→ **Objective**: Write out the listing below word for word, from the line containing "How do I perform: Click" through the end, and leave the pictures out.

start Stored rows

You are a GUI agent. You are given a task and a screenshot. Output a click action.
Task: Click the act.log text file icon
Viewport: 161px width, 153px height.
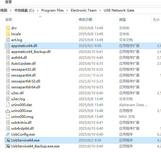pos(8,40)
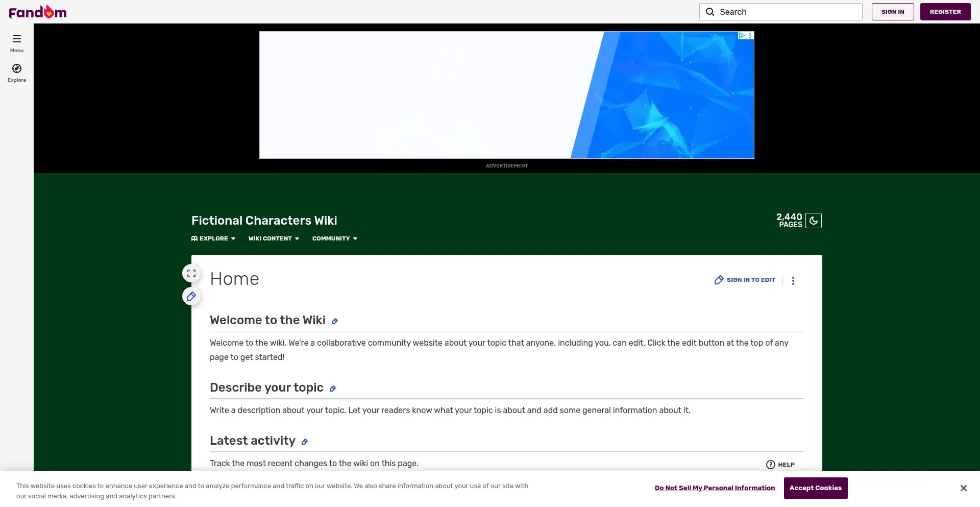Expand the Explore dropdown in wiki navigation
The width and height of the screenshot is (980, 507).
pyautogui.click(x=213, y=238)
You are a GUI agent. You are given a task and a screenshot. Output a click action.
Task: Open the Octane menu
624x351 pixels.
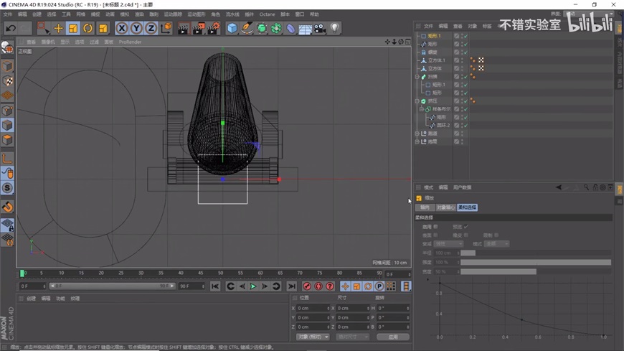[x=267, y=14]

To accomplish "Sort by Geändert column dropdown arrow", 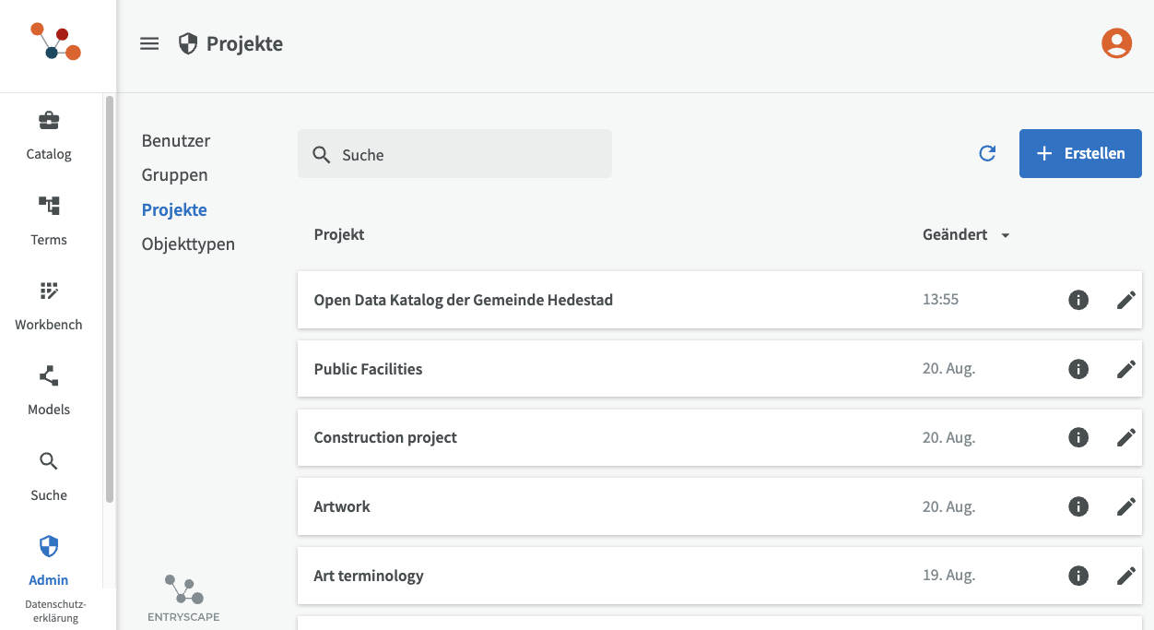I will click(x=1006, y=235).
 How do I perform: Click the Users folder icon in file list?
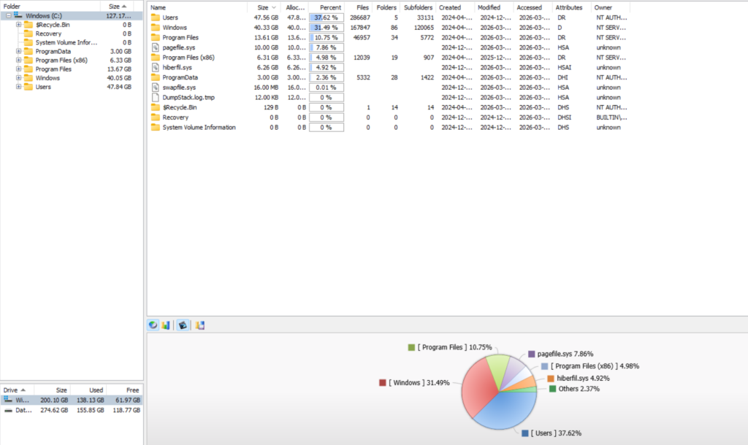155,18
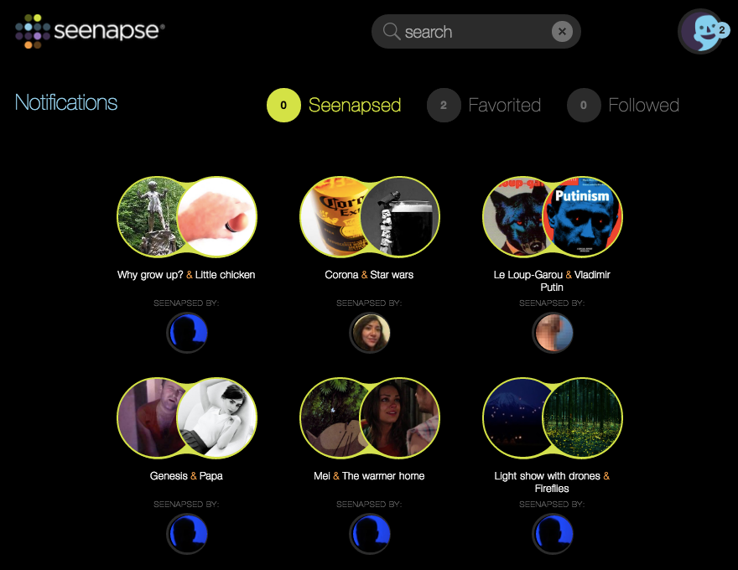The width and height of the screenshot is (738, 570).
Task: Click the notification badge showing 2
Action: 722,30
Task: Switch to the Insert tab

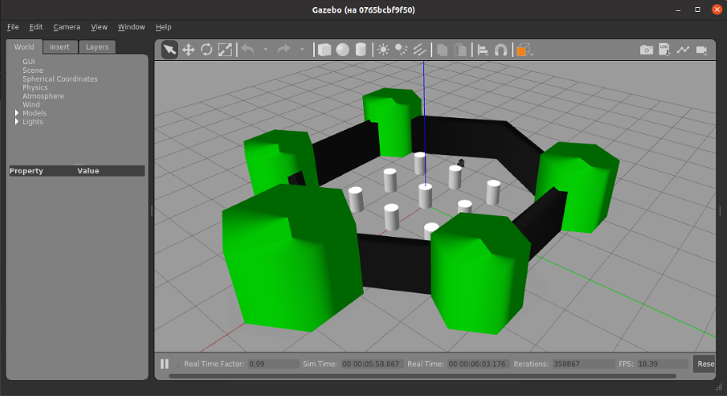Action: 59,47
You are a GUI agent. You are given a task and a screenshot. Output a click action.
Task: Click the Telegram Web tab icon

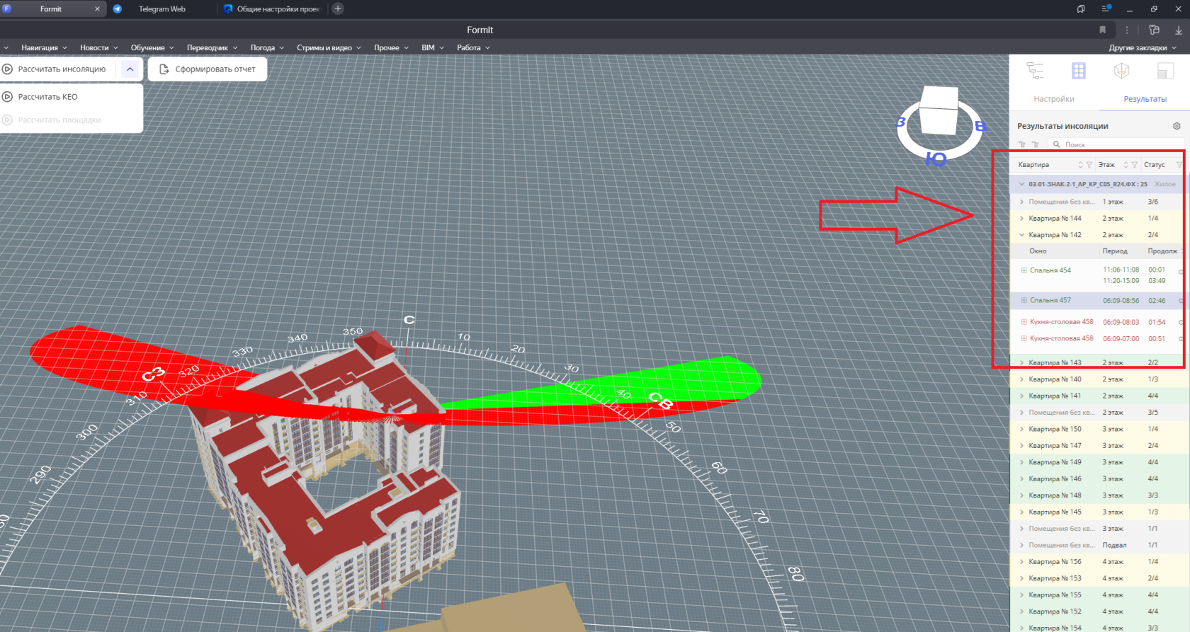click(118, 8)
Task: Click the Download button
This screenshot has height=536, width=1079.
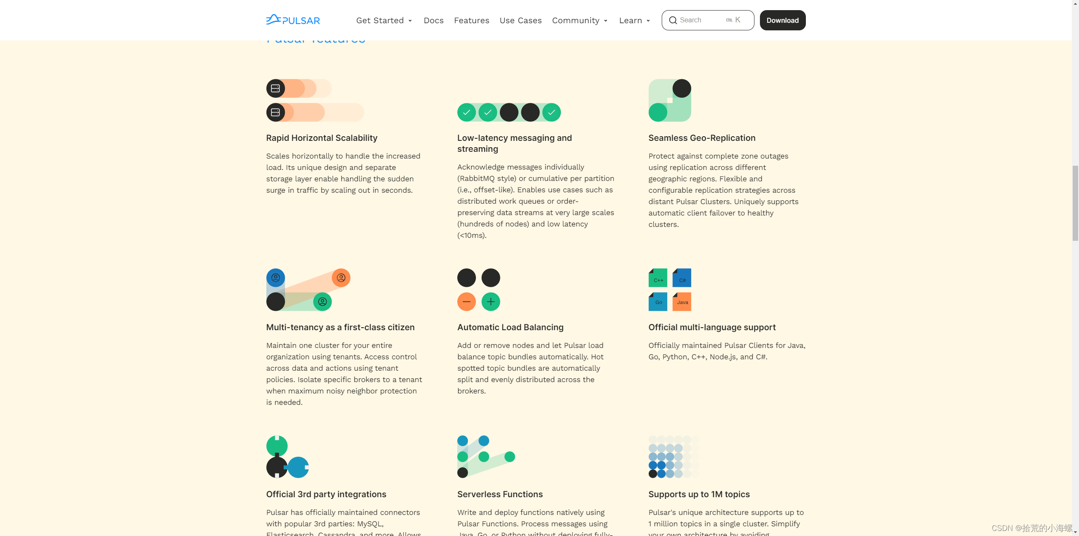Action: 783,20
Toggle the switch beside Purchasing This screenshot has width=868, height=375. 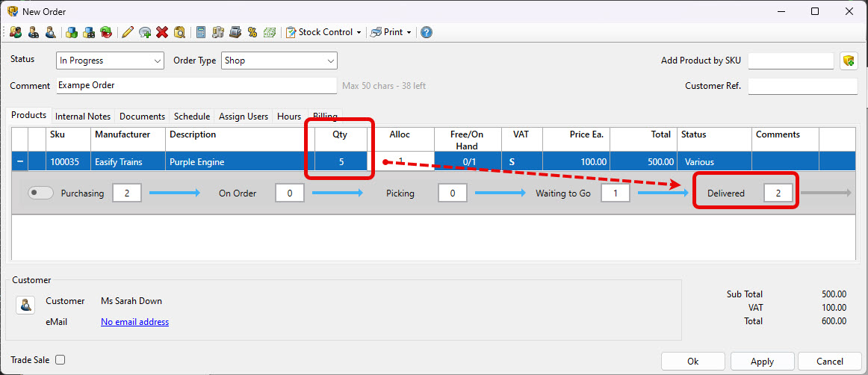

end Stored rows

→ **Result**:
 How do I perform: Click the Users folder icon in file list?
155,18
The width and height of the screenshot is (738, 570).
Task: Click the notification badge showing 2
Action: 722,30
Task: Switch to the Insert tab

Action: 59,47
You are a GUI agent. You are given a task and a screenshot. Output a click action.
Task: Click the Telegram Web tab icon

click(118, 8)
Task: Click the Download button
This screenshot has height=536, width=1079.
Action: 783,20
Toggle the switch beside Purchasing This screenshot has width=868, height=375. 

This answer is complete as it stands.